CHALLENGE Corrupt practices are strongly entrenched and widespread in Afghanistan, leaving substantial discretionary power to civil servants at all levels, making abuse of power and position commonplace, and reducing government’s legitimacy in the eyes of citizens. There are insufficient controls or enforcement to prevent or deter these corrupt practices that promote inequality and discourage foreign investment.
 
INITATIVE In January 2012, USAID’s awarded a competitive grant to the Afghanistan Independent Bar Association (AIBA) to establish a Citizens Legal Advocate Office (CLAO) in Kabul which offers free legal services to victims of corruption.

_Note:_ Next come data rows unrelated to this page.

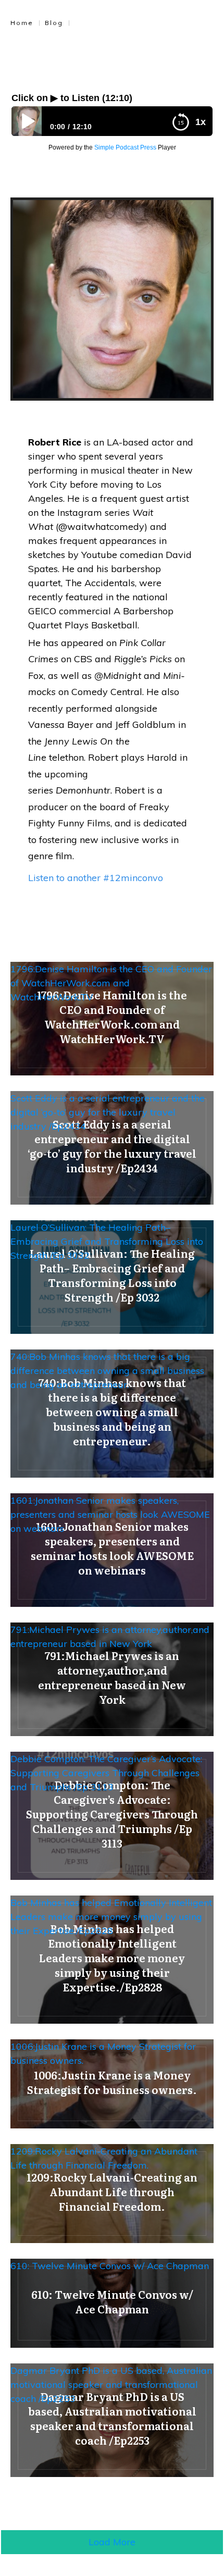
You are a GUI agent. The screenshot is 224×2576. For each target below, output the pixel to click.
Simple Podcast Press (125, 147)
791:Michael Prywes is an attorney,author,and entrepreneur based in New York (109, 1637)
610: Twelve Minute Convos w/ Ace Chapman (109, 2266)
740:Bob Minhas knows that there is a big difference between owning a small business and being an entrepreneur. (107, 1371)
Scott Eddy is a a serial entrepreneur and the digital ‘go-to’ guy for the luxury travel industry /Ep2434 (107, 1112)
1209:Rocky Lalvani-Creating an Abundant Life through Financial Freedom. (103, 2158)
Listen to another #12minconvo (95, 878)
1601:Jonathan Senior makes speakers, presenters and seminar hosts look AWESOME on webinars (110, 1514)
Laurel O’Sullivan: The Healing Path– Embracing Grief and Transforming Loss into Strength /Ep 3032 (106, 1241)
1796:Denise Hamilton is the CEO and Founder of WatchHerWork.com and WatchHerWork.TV (111, 983)
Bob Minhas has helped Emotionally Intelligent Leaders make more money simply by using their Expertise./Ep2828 (111, 1917)
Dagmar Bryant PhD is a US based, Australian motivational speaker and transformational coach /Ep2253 (111, 2384)
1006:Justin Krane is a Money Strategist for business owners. (103, 2053)
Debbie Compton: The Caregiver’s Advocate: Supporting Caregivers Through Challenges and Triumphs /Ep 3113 (106, 1773)
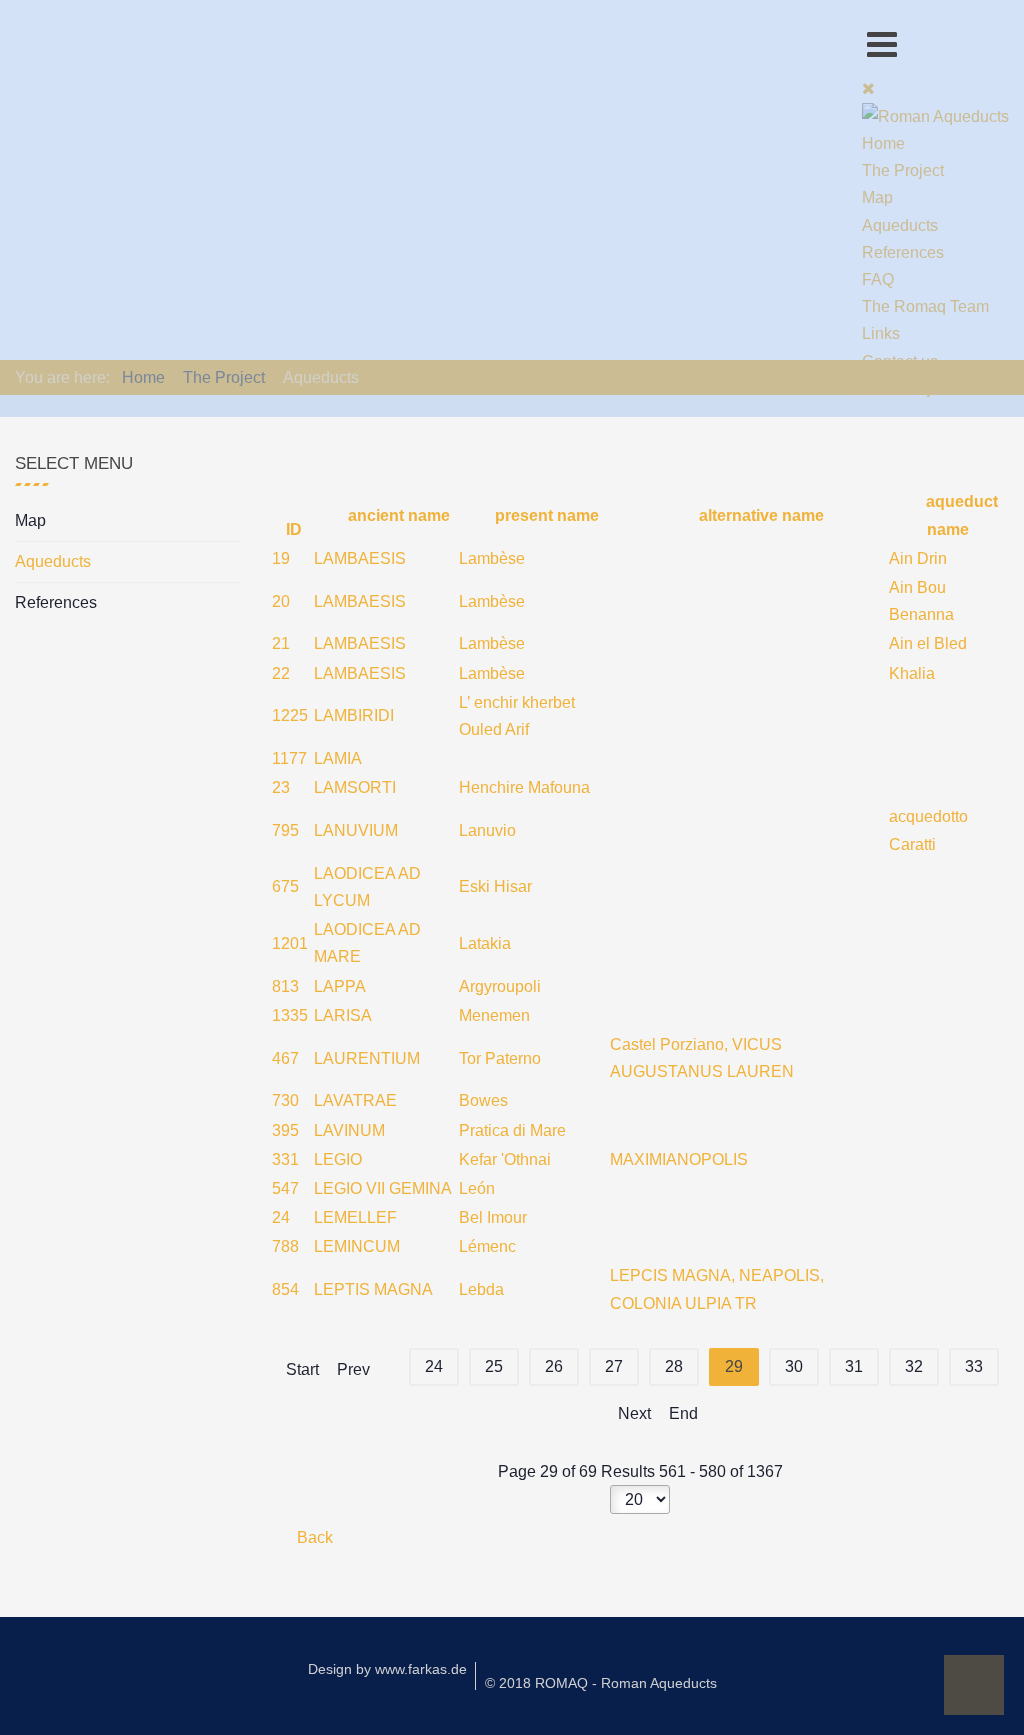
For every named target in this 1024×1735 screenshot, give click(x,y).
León (477, 1188)
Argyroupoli (500, 986)
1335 (290, 1015)
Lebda (481, 1289)
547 (285, 1188)
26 (554, 1366)
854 (285, 1289)
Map (30, 520)
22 (281, 673)
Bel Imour (493, 1217)
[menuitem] (883, 143)
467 (285, 1058)
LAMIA (338, 758)
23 (281, 787)
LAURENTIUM (367, 1058)
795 (285, 830)
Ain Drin (918, 558)
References (56, 602)
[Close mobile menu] (868, 88)
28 (674, 1366)
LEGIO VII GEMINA (383, 1188)
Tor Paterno (500, 1058)
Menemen (494, 1015)
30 (794, 1366)
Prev (353, 1369)
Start (302, 1369)
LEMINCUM (357, 1246)
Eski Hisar (495, 886)
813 (285, 986)
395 (285, 1130)
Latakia (485, 943)
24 (281, 1217)
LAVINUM (349, 1130)
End (683, 1413)
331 (285, 1159)
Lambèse (492, 558)
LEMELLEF (355, 1217)
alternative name (759, 515)
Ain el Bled (928, 643)
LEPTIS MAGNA (373, 1289)
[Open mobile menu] (882, 44)
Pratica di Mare (512, 1130)
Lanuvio (487, 830)
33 (974, 1366)
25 (494, 1366)
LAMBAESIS (360, 558)
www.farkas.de (421, 1669)
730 (285, 1100)
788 (285, 1246)
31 (854, 1366)
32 (914, 1366)
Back (313, 1537)
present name (544, 515)
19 (281, 558)
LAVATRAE (355, 1100)
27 (614, 1366)
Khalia (912, 673)
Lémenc (487, 1246)
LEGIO (338, 1159)
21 (281, 643)
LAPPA (340, 986)
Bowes (483, 1100)
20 (281, 601)
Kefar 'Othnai (505, 1159)
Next (634, 1413)
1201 (290, 943)
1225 (290, 715)
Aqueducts (53, 561)
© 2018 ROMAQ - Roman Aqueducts (601, 1683)
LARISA (343, 1015)
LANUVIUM (356, 830)
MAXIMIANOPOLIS (679, 1159)
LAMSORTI (355, 787)
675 (285, 886)
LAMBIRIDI (354, 715)
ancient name (396, 515)
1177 (289, 758)
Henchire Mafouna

The office is an independent entity where citizens and businesses can register their complaints with professional lawyers who provide legal advice, help bring a case to court or help resolve grievances administratively.
 
RESULTS When a small business taxpayer went to pay his annual tax of 7,000 Afs, the tax officer in the Income Directorate of the Tax Department demanded an extra 5000 Afs. When the taxpayer refused to pay, the officer told him that he would not receive an official receipt. The taxpayer believed that for him to complain to a government office would be a waste of time. As a result, the taxpayer just paid the 12,000 Afs and obtained the tax receipt. However, the receipt only showed a payment of 5,000 Afs. He felt cheated. Then he saw a CLAO poster and visited the office immediately, conveying his story to a lawyer. The lawyer accompanied the taxpayer to the tax office and demanded the money back. The tax officer claimed that he did not take any bribe. But the CLAO lawyer explained that unless he returned the money, he would refer the case to the Attorney General’s Office and, if convicted, the officer would not only have to return the money, but would go to prison and lose his job. The tax officer recanted, returned the bribe and promised not to take bribes in the future. In addition, the CLAO lawyer informed the tax officer’s supervisor about his client’s experience. The director promised to discipline the officer and ensure greater oversight over his department. The CLAO’s client was very happy to get his money back so quickly and to hear that corruption in the tax department would be curbed.